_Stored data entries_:
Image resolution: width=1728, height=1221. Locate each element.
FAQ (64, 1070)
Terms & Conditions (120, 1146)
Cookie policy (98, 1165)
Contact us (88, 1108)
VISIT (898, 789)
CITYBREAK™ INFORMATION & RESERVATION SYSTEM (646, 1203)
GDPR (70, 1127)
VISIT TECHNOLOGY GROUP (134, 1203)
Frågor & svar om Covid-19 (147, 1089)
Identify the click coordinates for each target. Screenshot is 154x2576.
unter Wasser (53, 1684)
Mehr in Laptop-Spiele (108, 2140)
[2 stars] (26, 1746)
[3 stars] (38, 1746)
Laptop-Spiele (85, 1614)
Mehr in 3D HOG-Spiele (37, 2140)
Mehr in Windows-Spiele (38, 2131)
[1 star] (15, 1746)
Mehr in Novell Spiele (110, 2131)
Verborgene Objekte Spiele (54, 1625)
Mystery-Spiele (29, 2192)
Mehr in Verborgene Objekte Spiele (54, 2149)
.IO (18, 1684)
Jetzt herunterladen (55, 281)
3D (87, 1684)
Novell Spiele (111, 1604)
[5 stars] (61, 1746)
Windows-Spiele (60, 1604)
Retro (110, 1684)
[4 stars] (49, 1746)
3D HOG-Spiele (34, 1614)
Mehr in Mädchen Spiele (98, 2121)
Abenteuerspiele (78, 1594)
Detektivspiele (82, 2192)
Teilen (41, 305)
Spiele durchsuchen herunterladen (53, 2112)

_Task instructions_: Reproduce exactly the line bearing "Jetzt herunterladen (55, 281)" and all the lines that come after it in the records above; add nothing.

_Task solution_:
Jetzt herunterladen (55, 281)
3D (87, 1684)
Novell Spiele (111, 1604)
[5 stars] (61, 1746)
Windows-Spiele (60, 1604)
Retro (110, 1684)
[4 stars] (49, 1746)
3D HOG-Spiele (34, 1614)
Mehr in Mädchen Spiele (98, 2121)
Abenteuerspiele (78, 1594)
Detektivspiele (82, 2192)
Teilen (41, 305)
Spiele durchsuchen herunterladen (53, 2112)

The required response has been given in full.